Por Rebeca Jiménez
Laura ajustó el aro de luz con un gesto casi maternal. La intensidad debía ser exacta: suficiente para disimular las ojeras, pero no tanto como para delatar la palidez que el insomnio le había dejado. En el reflejo de la pantalla, su rostro parecía más terso, más joven. Se sonrió un poco, sin creerlo del todo.
Había aprendido a encenderse cada mañana para su público, aunque el cuerpo se negara. “Hola, mis bellas, hoy vamos a hablar del tono perfecto de base para piel latina…”, decía, con voz suave y mirada dirigida al punto exacto de la cámara. En su cuarto de paredes color durazno, cada objeto tenía un propósito: la vela aromática que no encendía, las flores artificiales que nunca se marchitaban, el espejo circular sin huellas, las luces que no permitían sombras.
Afuera, el mundo era otro. Las luces frías del celular eran más cálidas que las conversaciones con los hombres que iban y venían, con quienes nunca lograba sostener algo más allá del brillo de unas semanas. Ellos la admiraban en la pantalla, pero en persona parecían decepcionarse: sin el filtro, sin el ángulo preciso, sin la sonrisa constante. Uno le dijo una vez, riendo, que hablaba igual que en sus videos, “como si me quisieras vender algo”. No lo volvió a ver.
A los treinta y tres años, Laura se había convertido en una mujer disciplinada en la apariencia y descuidada en la vida. Sabía modular la voz, elegir la ropa adecuada, controlar el temblor de la mano al delinear los labios. Pero fuera de cámara, su reflejo se le antojaba ajeno, como si mirara a otra mujer: alguien que aún buscaba ser mirada.
La noche la encontraba siempre frente al celular, revisando comentarios, likes, números que parecían medir su valor. “Eres hermosa”, “me inspiras”, “quiero ser como tú”. Sonreía ante esas frases, aunque sabía que no hablaban de ella, sino de una versión retocada, editada, cuidadosamente inventada.
Una vez, quiso hacer un video distinto. Hablar sin maquillaje, sin luces, solo ella. Grabó durante varios minutos, pero al mirarse no soportó la crudeza de su rostro. Lo borró. Nadie debía verla así: sin la ilusión de perfección, sin esa falsa serenidad que tanto trabajo le había costado construir.
A veces pensaba en su madre, que nunca entendió su oficio. “¿Y te pagan por pintarte?”, le había dicho con un dejo de burla, antes de morir. Laura nunca se lo explicó bien. Quizá porque ni ella lo entendía del todo.
Cuando terminó su transmisión esa noche, apagó el aro de luz. El cuarto se llenó de sombras. Por primera vez en mucho tiempo, se miró en el espejo oscuro y no se reconoció. Le pareció que algo dentro de sí se había ido borrando, lentamente, como un maquillaje al final del día.

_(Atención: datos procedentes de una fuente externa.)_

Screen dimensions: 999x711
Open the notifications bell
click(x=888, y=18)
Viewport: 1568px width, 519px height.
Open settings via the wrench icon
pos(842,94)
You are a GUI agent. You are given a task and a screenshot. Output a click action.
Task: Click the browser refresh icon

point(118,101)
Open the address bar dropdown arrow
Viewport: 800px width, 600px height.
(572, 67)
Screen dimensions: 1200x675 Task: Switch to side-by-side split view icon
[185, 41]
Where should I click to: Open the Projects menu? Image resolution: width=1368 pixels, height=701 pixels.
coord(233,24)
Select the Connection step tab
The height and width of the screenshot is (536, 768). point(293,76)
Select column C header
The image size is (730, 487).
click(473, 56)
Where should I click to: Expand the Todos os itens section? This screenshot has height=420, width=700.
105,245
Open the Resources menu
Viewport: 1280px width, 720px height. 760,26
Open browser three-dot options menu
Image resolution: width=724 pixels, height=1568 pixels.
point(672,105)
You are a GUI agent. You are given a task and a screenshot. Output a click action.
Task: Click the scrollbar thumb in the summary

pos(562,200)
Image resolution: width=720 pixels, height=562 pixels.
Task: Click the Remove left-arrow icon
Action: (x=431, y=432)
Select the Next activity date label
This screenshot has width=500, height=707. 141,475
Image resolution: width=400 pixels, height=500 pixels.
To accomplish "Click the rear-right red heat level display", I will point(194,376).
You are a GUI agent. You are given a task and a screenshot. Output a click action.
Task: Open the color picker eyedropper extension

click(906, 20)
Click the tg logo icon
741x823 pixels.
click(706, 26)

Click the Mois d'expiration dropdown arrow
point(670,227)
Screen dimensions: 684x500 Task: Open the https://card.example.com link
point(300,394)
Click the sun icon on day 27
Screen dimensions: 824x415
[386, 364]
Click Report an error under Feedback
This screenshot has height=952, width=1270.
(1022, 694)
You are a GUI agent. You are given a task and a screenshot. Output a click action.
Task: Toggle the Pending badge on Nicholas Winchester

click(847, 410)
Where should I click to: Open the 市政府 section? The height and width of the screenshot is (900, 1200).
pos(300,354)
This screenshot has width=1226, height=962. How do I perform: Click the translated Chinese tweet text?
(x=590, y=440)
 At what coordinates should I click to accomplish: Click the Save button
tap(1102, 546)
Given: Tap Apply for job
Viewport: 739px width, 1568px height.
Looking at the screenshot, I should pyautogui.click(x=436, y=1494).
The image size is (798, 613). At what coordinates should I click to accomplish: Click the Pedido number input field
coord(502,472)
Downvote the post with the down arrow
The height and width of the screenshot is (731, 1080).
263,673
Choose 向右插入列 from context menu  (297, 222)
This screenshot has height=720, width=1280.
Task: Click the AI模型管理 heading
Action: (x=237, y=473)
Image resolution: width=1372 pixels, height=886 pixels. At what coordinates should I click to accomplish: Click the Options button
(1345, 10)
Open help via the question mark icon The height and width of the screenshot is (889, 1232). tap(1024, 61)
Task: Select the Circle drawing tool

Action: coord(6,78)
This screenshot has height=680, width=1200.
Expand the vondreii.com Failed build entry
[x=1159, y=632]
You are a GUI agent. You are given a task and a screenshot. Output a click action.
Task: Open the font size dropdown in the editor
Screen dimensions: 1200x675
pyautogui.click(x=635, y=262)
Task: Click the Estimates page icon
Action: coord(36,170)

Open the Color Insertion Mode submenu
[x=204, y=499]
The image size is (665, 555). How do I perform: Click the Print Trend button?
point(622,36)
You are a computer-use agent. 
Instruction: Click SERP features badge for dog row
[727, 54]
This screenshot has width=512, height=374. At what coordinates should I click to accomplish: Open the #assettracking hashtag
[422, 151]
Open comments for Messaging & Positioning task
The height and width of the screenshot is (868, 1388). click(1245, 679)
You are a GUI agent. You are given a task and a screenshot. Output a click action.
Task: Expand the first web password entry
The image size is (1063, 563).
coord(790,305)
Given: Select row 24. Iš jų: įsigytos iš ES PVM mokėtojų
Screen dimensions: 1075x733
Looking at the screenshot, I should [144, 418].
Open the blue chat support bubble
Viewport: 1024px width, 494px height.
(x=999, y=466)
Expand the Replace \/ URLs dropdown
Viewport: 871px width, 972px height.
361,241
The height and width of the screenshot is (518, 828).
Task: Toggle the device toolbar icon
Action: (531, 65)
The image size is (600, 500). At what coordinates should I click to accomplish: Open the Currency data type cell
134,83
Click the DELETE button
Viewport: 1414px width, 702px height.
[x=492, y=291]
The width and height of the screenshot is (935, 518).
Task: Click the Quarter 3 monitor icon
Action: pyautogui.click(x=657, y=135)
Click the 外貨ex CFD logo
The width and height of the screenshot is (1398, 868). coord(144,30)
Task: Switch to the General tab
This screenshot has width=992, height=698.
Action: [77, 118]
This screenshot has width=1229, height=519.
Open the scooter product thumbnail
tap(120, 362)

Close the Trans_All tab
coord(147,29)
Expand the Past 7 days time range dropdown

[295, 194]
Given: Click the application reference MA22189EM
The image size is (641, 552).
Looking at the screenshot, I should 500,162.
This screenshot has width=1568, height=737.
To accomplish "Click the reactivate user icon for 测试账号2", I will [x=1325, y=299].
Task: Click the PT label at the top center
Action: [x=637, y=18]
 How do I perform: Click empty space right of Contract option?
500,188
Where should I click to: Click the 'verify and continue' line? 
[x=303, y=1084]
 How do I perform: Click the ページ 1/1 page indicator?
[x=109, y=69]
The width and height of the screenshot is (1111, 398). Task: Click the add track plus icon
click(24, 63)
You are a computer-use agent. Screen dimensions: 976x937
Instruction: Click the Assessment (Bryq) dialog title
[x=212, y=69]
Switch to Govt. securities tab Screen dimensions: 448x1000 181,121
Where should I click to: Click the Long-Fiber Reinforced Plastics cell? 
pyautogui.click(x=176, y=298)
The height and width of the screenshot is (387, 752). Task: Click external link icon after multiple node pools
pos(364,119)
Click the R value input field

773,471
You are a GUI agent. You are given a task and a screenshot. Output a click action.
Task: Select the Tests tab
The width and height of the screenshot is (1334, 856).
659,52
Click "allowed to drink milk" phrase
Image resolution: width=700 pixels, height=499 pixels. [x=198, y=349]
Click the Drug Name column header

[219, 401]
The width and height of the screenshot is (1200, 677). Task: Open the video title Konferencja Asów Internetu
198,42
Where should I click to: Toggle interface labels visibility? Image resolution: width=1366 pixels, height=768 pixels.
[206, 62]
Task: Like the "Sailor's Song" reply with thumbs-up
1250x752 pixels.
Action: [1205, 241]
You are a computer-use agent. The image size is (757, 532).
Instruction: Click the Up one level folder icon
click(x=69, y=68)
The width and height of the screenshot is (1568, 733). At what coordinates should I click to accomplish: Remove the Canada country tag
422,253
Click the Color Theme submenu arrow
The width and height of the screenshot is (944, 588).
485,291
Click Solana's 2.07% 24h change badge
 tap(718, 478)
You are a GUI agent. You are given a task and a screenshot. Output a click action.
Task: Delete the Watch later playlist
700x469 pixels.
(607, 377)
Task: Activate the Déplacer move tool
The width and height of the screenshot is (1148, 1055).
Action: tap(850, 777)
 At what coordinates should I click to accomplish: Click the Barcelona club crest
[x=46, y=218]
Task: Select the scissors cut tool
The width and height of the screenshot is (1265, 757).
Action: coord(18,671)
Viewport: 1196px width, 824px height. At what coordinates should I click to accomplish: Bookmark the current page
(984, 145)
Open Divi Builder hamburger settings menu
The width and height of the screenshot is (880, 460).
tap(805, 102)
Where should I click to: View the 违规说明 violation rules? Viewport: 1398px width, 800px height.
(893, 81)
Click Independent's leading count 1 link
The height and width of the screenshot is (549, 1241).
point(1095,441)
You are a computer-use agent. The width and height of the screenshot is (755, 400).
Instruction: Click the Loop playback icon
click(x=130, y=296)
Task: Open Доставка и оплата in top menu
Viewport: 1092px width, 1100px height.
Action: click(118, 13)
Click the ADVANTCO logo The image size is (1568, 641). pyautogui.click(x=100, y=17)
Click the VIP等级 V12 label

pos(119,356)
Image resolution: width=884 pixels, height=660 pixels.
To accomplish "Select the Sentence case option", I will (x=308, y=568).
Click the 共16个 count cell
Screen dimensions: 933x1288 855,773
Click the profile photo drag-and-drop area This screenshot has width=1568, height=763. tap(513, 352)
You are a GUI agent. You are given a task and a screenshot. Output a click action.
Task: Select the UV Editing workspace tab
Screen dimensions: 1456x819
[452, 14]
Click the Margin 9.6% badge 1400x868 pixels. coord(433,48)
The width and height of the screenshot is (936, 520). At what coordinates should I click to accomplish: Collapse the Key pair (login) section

Entonces comprendió, con una punzada fría, certera, que toda su vida había sido una transmisión en vivo: un intento constante de verse bien para no sentirse mal.
Y en ese instante, con la pantalla apagada y el silencio rodeándola, Laura sintió una ternura profunda por esa mujer que fingía felicidad para sobrevivir al vacío. La tocó con la yema de los dedos, como si pudiera consolarla, pero su reflejo no respondió.
Solo quedó el brillo residual del aro de luz, aún reflejado en el vidrio, como una aureola imperfecta que se extinguía poco a poco.